** Dataset entries **

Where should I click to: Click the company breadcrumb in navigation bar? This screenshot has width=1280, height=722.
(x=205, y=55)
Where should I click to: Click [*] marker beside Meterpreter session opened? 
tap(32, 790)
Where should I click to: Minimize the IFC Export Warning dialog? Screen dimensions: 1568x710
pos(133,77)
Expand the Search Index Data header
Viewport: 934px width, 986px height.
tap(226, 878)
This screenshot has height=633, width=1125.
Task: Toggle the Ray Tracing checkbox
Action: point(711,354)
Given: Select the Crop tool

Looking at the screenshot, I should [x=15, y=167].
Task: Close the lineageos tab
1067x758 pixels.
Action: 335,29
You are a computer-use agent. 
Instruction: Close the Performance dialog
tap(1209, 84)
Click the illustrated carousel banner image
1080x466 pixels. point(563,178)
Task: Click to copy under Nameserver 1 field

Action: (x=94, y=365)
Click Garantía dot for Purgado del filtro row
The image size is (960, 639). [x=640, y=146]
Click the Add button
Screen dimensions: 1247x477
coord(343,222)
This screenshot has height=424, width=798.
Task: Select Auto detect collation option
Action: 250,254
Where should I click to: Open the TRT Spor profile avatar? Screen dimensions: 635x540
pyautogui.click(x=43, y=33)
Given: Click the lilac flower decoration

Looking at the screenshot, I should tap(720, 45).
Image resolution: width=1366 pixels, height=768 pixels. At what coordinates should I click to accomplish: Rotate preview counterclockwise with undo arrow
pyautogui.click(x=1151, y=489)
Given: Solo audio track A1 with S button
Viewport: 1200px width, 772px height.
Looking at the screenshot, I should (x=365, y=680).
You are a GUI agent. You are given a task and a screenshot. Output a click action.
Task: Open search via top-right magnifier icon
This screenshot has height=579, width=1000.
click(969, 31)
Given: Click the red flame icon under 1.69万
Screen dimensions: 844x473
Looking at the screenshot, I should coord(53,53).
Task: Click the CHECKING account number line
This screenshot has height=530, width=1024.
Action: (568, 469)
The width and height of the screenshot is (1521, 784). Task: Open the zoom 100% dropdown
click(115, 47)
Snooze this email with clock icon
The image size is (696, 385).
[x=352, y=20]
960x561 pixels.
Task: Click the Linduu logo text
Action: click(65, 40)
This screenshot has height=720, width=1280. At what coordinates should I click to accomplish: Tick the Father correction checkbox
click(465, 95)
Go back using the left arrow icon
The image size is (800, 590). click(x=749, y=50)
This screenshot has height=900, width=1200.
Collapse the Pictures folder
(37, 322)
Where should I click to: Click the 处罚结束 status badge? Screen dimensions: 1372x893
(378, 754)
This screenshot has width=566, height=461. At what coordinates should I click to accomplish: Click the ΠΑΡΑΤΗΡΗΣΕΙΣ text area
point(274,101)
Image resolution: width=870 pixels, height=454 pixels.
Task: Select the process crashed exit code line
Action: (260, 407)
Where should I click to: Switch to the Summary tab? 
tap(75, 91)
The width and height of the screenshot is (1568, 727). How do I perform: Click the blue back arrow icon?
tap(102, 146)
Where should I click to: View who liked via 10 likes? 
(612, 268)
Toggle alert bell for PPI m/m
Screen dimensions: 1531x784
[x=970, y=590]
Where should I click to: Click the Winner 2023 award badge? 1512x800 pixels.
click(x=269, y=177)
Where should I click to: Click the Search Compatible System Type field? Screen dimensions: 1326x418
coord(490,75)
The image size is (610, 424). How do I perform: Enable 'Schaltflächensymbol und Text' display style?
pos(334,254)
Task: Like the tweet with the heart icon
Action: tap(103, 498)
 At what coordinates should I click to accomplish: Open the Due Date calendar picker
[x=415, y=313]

** Exercise requirements **
For the data above, state only how many lines include the word "agent".

** Written response **
2